I too prefer NARS blush (Orgasm) to the MAC variety.  MAC always makes me look like a chalk board, I don't know how else to describe that icky matte, flat color it gives me.


----------



## Abbytabby (May 20, 2008)

I also prefer Nars. Nars is was more pigmented, lasts longer on my skin (With Mac I sometimes need to reapply blush which I hate doing, this problem is even worse with the BPB's) and still look natural.


----------



## zabbazooey (May 20, 2008)

NARS all the way! I have Amour -- it's such a versatile, pretty color.

I also have Orgasm -- doesn't really show up. The MA told me it was actually supposed to be used as a highlighter!

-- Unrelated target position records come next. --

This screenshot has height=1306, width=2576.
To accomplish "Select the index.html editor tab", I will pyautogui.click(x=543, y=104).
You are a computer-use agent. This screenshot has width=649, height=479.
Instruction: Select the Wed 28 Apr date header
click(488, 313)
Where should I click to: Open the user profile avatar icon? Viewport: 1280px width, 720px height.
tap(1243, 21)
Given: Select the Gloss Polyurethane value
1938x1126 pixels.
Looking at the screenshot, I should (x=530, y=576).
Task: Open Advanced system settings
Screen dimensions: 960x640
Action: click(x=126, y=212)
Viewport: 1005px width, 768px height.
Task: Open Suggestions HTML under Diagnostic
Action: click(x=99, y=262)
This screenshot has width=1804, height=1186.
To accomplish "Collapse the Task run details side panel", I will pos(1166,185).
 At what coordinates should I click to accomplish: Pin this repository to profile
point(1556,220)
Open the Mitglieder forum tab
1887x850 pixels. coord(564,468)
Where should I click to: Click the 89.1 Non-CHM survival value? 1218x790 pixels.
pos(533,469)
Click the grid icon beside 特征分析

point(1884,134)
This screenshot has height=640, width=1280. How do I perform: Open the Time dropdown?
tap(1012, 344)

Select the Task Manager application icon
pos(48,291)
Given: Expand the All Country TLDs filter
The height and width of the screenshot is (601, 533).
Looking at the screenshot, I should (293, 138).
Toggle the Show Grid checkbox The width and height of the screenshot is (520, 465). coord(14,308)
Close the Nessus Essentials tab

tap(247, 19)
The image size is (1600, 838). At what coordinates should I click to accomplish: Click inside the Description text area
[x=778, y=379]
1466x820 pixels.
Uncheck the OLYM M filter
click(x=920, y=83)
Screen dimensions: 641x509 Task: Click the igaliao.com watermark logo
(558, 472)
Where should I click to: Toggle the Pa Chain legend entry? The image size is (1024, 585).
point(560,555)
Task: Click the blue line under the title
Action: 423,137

MAC blushes don't last as long, and the texture is not as good, IMO.


----------



## blinkymei (May 21, 2008)

Thanks for all this helpful info! I was also wondering how many blushes does a beginner makeup user need?


----------



## Kiseki (May 22, 2008)

It really depends on what kind of looks you want to attain. To begin with, one or two should do just fine. I have MAC's Buff, NARS Orgasm, Albatross (highlighter) and Zen, Bobbi Brown's Pot Rouge's in Stonewashed Pink, Milk Chocolate and Blushed Rose. I'm mainly using the Pot Rouges these days.


----------



## Kuuipo (May 22, 2008)

Quote:

   Originally Posted by *blinkymei* 

 
_Thanks for all this helpful info! I was also wondering how many blushes does a beginner makeup user need?_

 
Something for everyday that looks fresh, clean, and something more dramatic for night that looks sophisticated without making you feel uncomfortable in it. Contour colours and highlighters are entirely optional. Some people like a couple casual blushes-one more bronzed and one more flushed looking. Every shade and colour are not necessary, the blush should flatter your complexion.


----------



## user79 (May 23, 2008)

Quote:

   Originally Posted by *blinkymei* 

 
_Thanks for all this helpful info! I was also wondering how many blushes does a beginner makeup user need?_

 
I started with just 1 blush, MAC Pink Swoon, and I used that forever but then I branched out. I'd recommend getting one peach and / or one pink blush, and then later you can get one that's a stronger more vibrant colour for special occasions. But 1 or 2 blushes is def enough to start off with!


----------



## anshu7 (May 23, 2008)

i agree start with one blush and get tht blush in the color of most natural flush (pink/peach/peachy pink) once u get the hang of it u can experiment with other colors.


----------



## patricia_nun (Jun 4, 2008)

*NARS VS MAC blushes*

What do you prefer? What do ya think?

I'm looking forward your answers, specially MA's answers.


----------



## StArCaNdY (Jun 4, 2008)

*Re: NARS VS MAC blushes*

I own both kinds of blushes and honestly I prefer NARS. The blushes are more pigmented and last longer. My personal favorite is Torrid, a peachy color on my NC35 skin.


----------



## goink (Jun 4, 2008)

*Re: NARS VS MAC blushes*

NARS!
I own more MAC than NARS because I've just started getting into NARS.
NARS blushes are more pigmented. They blend better and last longer. I have combination skin and some MAC blushes do not last on me. I've met MAC blushes that changed colour on my cheeks, but never a NARS.


----------



## Sexya(TM)?Princess (Jun 4, 2008)

*Re: NARS VS MAC blushes*

I prefer MACs.


----------



## beauty_marked (Jun 4, 2008)

*Re: NARS VS MAC blushes*

NARS for sure. my first ever blush was NARS and ive loved them ever since. I have a few MAC blushes and i find that the beauty powder blushes are similar to  NARS foundatiions. Def if u have the money as they are a bit pricey invest in these.


----------



## iluffyew769769 (Jun 4, 2008)

*Re: NARS VS MAC blushes*

I prefer Nars. I like how light it is.


----------



## patricia_nun (Jun 5, 2008)

*Re: NARS VS MAC blushes*

Thank you all.

I'm gonna buy a few blushes. I've heard NARS' are more pigmented like you have told me. So probably I'll wait for MAC Sonic Chic collection and I'll decide.


----------